SPSS Inc. this week announced the newest release of its Clementine data mining workbench, Clementine 10.
SPSS has marketed Clementine as a complement to CRM and other customer-centric applications for nearly half a decade now. In late 2001, for example, the company announced Clementine 6.5, which shipped with a first-ever Clementine Application Template (CAT) for CRM. And earlier that same year, SPSS launched its dedicated CustomerCentric Solutions division.
So the Chicago-based data mining stalwart has long been a fixture in the customer data marketscape.
This doesn’t mean that even so experienced a dog as Clementine can’t be taught a few new tricks, SPSS officials note. “Clementine 10 is a ... step forward in markedly enhancing the utility and power of data mining,” says SPSS spokesperson Marc Brailov. “It will elevate productivity and drive cost-efficiency throughout the data mining process. And it offers important features that will boost CRM, marketing, revenue assurance and fraud detection applications.”
For example, Brailov and other SPSS officials say, the revamped Clementine 10 has been tweaked not only to provide additional insight into CRM and other kinds of customer-centric data, but also to enhance the capabilities of fraud detection and revenue assurance applications.

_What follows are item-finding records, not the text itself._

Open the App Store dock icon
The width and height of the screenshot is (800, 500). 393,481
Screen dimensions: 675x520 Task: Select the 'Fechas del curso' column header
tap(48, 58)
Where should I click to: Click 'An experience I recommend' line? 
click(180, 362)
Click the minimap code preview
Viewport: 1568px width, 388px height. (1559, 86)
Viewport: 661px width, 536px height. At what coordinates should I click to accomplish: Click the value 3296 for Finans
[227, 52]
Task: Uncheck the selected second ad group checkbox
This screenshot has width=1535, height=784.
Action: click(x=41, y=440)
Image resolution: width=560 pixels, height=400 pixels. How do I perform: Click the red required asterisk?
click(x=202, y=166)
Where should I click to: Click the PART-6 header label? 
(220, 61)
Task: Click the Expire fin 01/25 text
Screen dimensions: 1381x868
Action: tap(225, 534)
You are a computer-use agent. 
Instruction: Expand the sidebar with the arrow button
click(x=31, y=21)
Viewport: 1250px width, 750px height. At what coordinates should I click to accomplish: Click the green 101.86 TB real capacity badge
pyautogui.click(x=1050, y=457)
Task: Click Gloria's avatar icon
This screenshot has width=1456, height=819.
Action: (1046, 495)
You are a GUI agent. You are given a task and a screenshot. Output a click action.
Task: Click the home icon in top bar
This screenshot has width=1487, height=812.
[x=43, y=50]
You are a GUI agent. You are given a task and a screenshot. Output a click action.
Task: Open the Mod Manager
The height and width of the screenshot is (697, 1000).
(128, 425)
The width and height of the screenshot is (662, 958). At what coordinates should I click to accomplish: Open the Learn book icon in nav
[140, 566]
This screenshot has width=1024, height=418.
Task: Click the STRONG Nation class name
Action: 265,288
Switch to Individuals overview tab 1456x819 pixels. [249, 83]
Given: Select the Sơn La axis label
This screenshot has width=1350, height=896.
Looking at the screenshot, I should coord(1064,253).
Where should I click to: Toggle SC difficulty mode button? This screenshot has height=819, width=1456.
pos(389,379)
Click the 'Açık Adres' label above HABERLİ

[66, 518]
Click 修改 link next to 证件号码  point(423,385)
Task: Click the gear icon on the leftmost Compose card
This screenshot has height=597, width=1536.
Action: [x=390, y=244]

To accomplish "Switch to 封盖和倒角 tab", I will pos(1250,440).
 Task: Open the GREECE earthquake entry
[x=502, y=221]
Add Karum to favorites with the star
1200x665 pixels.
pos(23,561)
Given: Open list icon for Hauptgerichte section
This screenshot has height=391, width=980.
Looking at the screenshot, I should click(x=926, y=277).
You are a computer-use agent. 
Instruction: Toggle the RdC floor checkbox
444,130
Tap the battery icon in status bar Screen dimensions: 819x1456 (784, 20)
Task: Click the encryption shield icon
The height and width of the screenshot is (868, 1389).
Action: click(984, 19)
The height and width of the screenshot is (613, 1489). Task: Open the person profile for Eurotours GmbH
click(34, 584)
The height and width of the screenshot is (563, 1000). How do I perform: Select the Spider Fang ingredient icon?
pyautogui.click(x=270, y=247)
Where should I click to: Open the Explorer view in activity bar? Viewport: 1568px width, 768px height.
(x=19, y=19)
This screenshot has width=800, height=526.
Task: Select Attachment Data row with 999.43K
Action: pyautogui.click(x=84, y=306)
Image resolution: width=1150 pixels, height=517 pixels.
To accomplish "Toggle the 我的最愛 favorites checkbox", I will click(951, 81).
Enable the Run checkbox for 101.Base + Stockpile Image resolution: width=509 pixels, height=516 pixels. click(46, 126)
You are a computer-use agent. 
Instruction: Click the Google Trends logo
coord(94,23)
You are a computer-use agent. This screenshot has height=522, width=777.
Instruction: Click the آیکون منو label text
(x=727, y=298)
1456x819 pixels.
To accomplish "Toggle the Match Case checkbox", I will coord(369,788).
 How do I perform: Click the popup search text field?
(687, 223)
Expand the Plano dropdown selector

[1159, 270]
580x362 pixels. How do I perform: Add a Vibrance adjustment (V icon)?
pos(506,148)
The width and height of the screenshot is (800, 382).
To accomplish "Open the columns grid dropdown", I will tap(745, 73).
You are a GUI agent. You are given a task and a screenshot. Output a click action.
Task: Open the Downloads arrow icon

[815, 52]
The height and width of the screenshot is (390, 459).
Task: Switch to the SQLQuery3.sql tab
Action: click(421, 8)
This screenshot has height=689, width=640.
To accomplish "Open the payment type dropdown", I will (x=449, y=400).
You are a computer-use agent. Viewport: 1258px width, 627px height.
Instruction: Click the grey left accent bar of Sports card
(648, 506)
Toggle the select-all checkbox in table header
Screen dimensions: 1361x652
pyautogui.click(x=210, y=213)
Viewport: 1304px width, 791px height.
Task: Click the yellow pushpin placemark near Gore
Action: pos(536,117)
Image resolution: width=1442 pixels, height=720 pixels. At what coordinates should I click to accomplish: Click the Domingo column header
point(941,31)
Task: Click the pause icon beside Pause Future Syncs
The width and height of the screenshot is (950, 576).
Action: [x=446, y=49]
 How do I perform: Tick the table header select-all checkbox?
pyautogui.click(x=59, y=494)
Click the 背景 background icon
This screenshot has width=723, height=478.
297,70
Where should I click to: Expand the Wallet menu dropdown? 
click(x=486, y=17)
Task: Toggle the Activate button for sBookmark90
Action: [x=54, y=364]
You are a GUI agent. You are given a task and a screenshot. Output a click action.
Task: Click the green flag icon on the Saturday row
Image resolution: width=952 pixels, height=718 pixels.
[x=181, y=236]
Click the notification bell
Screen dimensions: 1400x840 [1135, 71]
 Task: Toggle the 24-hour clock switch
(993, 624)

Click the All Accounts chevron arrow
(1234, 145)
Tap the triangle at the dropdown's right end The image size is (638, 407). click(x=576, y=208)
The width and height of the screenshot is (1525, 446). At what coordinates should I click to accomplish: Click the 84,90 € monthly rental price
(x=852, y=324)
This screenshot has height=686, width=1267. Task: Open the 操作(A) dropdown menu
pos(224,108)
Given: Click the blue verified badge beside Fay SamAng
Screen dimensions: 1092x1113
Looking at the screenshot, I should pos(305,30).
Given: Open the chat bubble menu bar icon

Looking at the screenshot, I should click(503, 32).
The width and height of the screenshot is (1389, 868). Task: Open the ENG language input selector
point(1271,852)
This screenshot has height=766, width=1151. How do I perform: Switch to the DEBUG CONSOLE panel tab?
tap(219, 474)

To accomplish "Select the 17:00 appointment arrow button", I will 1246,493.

Consider CRM, Clementine’s bread-and-butter app. In this case, SPSS officials say, the revamped Clementine incorporates new “feature selection” capabilities that help enhance the productivity of CRM and marketing analysts, especially for scenarios such as customer acquisition, cross- and/or up-selling, and customer retention. Feature selection produces more intuitive models that help improve customer insight and simplify operational deployment. Similarly, Clementine 10 ships with a new “anomaly detection” feature that helps shore up its fraud detection and revenue assurance capabilities. Anomaly detection can simplify analysis and scoring, improve insight, and—once again—facilitate the use of these insights in operational deployments, SPSS officials say.
Elsewhere, analysts can now rank and filter attributes in a number of different ways, which helps simplify the model building process, officials say. Clementine 10 ships with improved Excel support, too: analysts can now export data directly to Excel from the Clementine interface; what’s more, when analysts are importing data from Excel, they can specify worksheets and data ranges.
Finally, the revamped Clementine ships with a range of performance improvements, including in-database caching, database write-back with indexing, and optimized merging for joining tables outside of the database.
Stephen Swoyer is a Nashville, TN-based freelance journalist who writes about technology.